WORK TO COMPLETE ::
Rewrite everything from the line with "You are a computer-use" down to the line with "click(486, 102)", putting "printed" in place of "handwritten" and leaving the rest of those lines unchanged.

A run of records ::
______________________________
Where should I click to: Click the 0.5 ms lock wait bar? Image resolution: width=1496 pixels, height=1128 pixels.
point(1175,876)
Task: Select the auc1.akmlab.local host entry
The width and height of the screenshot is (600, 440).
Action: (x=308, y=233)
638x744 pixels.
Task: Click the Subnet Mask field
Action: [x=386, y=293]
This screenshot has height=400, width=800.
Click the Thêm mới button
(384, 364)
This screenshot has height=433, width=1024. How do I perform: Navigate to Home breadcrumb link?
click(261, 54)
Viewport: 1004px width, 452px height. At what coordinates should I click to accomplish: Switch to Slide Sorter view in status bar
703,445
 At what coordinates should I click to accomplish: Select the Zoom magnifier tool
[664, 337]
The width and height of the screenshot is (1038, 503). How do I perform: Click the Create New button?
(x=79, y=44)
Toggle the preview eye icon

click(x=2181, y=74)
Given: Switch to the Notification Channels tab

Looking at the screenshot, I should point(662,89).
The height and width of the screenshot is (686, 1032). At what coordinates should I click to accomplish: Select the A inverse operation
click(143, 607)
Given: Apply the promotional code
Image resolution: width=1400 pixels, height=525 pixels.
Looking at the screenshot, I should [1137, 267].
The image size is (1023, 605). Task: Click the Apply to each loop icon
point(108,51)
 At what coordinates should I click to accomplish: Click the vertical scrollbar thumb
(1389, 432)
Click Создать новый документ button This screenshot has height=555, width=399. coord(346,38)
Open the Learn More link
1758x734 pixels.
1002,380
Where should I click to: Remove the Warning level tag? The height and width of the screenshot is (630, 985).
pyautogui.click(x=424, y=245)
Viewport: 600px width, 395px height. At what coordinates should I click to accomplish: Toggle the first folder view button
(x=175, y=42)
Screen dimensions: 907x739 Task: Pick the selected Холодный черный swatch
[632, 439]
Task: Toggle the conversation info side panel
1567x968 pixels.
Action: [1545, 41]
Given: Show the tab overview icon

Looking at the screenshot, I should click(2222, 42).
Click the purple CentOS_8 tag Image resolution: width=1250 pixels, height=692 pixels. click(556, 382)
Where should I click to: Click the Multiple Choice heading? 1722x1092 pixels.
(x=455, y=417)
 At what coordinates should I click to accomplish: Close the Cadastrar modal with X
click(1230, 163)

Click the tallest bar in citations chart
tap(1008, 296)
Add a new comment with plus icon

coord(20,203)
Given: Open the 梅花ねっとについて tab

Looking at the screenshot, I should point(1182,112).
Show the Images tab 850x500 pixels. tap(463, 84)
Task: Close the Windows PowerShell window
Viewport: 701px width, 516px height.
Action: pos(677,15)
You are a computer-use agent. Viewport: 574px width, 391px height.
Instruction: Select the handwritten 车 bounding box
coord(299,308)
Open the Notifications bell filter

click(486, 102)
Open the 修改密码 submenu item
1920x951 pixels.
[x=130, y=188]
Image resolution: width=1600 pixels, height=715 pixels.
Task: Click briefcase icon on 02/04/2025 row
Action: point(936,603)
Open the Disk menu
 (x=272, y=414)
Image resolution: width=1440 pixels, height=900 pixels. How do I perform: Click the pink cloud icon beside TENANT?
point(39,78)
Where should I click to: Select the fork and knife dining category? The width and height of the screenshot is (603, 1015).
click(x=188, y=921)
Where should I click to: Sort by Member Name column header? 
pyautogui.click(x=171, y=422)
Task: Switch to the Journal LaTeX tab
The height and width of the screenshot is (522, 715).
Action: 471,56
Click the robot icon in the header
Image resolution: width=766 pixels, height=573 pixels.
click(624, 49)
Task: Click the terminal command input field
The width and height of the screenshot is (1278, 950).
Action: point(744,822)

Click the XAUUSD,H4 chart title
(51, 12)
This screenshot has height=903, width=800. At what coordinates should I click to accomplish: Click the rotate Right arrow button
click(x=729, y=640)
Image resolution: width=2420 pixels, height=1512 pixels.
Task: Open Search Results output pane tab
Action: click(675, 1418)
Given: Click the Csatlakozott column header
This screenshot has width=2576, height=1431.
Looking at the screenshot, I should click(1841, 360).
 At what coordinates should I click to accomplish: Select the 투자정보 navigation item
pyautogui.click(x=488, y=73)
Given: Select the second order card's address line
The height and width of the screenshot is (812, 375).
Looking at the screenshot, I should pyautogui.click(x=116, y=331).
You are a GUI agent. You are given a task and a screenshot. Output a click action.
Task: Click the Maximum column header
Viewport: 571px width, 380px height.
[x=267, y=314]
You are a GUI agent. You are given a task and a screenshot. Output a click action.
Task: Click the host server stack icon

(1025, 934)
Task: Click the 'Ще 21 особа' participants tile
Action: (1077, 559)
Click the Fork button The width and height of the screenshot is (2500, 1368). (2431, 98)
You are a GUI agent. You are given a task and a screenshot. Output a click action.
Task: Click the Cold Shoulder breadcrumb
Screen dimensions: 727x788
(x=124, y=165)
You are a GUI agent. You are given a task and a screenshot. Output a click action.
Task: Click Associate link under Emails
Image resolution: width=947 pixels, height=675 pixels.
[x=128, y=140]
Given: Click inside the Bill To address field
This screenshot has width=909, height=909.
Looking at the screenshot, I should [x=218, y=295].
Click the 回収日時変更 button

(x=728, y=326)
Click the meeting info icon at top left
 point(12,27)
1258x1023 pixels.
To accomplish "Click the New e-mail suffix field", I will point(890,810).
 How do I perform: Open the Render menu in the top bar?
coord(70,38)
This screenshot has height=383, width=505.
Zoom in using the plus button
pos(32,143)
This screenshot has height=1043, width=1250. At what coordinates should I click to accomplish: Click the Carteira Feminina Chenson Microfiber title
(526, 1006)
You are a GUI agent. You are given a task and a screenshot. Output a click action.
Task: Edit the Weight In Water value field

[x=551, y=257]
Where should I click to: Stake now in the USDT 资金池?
______________________________
CORRECT RESULT ::
You are a computer-use agent. Viewport: 574px width, 391px height.
Instruction: Select the printed 车 bounding box
coord(299,308)
Open the Notifications bell filter

click(486, 102)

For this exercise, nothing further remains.